WHAT IS BEING ASKED »
The response must contain each line of the material that holds "beside".

AVAILABLE DATA »
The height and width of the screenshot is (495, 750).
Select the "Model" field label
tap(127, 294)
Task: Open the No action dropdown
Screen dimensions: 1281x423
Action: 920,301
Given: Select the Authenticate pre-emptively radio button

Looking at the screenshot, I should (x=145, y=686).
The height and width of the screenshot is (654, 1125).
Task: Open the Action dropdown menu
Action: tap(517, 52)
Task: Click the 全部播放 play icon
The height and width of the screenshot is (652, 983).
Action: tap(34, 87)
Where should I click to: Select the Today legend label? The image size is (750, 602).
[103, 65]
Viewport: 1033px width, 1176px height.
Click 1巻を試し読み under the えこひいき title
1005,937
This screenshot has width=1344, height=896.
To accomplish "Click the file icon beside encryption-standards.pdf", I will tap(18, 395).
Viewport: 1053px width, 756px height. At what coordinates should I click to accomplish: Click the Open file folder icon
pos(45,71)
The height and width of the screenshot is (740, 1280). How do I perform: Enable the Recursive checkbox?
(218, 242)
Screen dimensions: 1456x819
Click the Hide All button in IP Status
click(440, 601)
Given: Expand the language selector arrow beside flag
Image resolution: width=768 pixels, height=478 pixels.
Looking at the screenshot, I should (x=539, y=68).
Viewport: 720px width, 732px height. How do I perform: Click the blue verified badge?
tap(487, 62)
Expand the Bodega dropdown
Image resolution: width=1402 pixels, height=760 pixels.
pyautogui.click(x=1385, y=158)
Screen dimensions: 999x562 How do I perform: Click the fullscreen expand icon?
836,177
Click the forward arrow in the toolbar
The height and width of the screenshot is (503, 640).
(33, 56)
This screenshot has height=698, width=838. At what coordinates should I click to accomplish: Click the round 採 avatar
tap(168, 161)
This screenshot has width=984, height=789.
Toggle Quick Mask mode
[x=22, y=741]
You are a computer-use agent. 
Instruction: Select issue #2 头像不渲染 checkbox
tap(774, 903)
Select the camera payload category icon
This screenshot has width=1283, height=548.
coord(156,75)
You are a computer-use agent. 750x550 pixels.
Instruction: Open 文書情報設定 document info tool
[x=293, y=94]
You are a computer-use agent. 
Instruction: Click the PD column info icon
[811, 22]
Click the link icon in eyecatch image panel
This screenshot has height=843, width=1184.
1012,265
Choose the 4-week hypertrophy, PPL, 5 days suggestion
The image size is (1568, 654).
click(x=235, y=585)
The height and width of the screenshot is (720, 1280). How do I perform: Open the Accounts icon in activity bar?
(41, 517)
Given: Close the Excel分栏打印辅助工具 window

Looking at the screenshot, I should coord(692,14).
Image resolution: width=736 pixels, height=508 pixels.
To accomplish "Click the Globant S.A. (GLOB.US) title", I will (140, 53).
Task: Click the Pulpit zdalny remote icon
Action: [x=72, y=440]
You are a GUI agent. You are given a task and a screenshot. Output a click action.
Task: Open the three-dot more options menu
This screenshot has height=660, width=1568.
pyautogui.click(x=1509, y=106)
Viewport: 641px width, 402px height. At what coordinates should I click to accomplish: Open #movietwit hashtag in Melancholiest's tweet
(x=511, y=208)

ANSWER SECTION »
To accomplish "Click the file icon beside encryption-standards.pdf", I will tap(18, 395).
Given: Expand the language selector arrow beside flag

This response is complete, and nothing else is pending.